Consumer advocates, group heads clash over consolidation's effect on programming
diversity
And the survey says...
By Matt Spangler
R&R Washington Bureau
When the radio industry began campaigning for further deregulation
a few years back, it argued that listeners would benefit through increased format
choices. But several small but vocal consumer advocate groups say consolidation has
actually resulted in less diverse and more vanilla radio programming, with the industry's
major group heads making a claim of more format and programming diversity today than
radio has ever known.
"Everybody's really fed up with the state of radio, the repetitiveness,"
said Jeremy Wilker, who was so upset over the sale of KREV-FM & WREV- FM/Minneapolis-St.
Paul by Cargill Communications to ABC Radio that he started up Americans for Radio
Diversity (ARD). "The people who write to us say: 'I'm listening to my CD player
all the time now; I can't stand radio anymore'; 'I wish we had a college station';
or 'I wish we had a community station.'"
Wilker said ABC flipped the stations' Rock format to "heavy
metal" despite that his organization managed to get 10,000 local signatures
on a petition to deny the sale that was filed with the FCC. But the protest was to
no avail.
And Wilker is not alone in citing consolidation as a reason for
radio blandness. Gigi Sohn, executive director of the Washington, DC-based Media
Access Project, calls this phenomenon the "homogenization" of radio, with
everything "sounding the same" from "city to city" -- the same
10 songs, the same formats, etc.
Clear Channel Communications Chairman/CEO Lowry Mays counters,
however, that consolidation has, on the contrary, provided for more diversity in
programming. "There is absolutely no question whatsoever that there is a significant
amount of diversity that did not exist prior to consolidation," he told R&R.

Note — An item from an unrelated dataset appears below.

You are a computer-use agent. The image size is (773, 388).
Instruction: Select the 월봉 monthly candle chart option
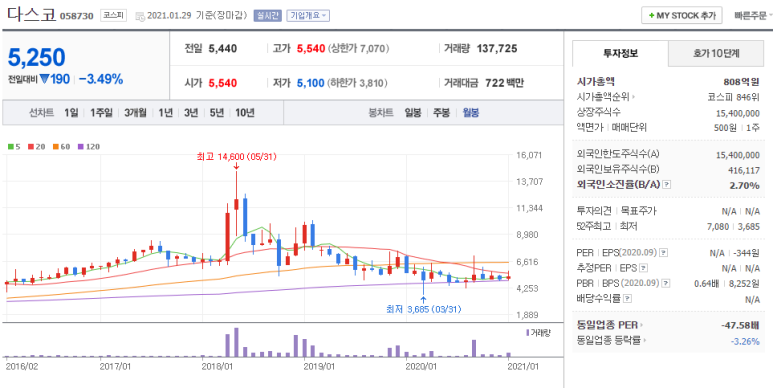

"All you have to do is go and look at the markets and look at the formats [then]
and look at the formats today."
Take the Rock format, for example. At one time there was ... well,
just Rock. Now, however, groups in major markets are programming Classic Rock, Modern
Rock, Alternative, Adult Alternative, and still AOR. Or Urban, which has splintered
into Urban Contemporary, Urban AC, and Gospel. "Those consumer groups are way,
way off base," said Mays.
"There's absolutely no question that there is extensive diversity
compared to what it was several years ago," agrees Jacor Communications CEO
Randy Michaels. In the pre-consolidation era, he told R&R, "everybody's
research gave them the same answers, and everybody was after the same most desirable
demographic. So, the music tended to sound the same, the talent bicycled back and
forth station to station."
Nowadays, however, "rather than producing blandness or sameness,
consolidation is providing more diversity, not less, as larger broadcast companies
attempt to have signals in as many sectors as possible," reported the Washington
Business Journal in July '97. In the Washington, DC and Baltimore markets, there
are now formats serving such widely disparate demographics as Spanish, Arabic, and
Korean audiences.
"It's the ability to operate multistation platforms that has
made these niches profitable," said Michaels.
Nonetheless, the Minnesota-based Americans for Radio Diversity
has a website that, according to Wilker, claims to receive 500-1000 hits per week
from listeners all across the land who have had enough of corporate radio.
"The scarce radio spectrum must include programming that is
of, by, and for the community" is ARD's mantra. The organization's site includes
a "guide to fighting a radio station sale," links to FCC, NAB, and pirate
websites, and updates on such legal proceedings as the commission's microradio proposals.
50 Minutes Of Non-Stop Spots
One theory bounced around in some circles in the business is that
listeners are turned off by the heavier commercial spot load in today's corporate
environment. John Selig, president of research firm Media Monitors, said stations
are charging higher rates in order to meet the sales goals set by their corporate
offices and as a consequence must program more units of inventory per hour. (Michaels
said at the R&R Convention last month that there is "a dirty little
secret" that some major companies in the industry can attribute revenue gains
to adding a minute or two of inventory per hour.) Selig, whose firm rolls tape on
about 230 stations in all major markets per week, told R&R there are definitely
more spots running now than there were three years ago.
But are listeners noticing? "If your FM station was running
10 spots per hour, and now they're running 12, is that really gonna turn you off?
Are you really gonna detect it? Probably not," Selig said.
One research firm source who did not wish to be identified disagreed.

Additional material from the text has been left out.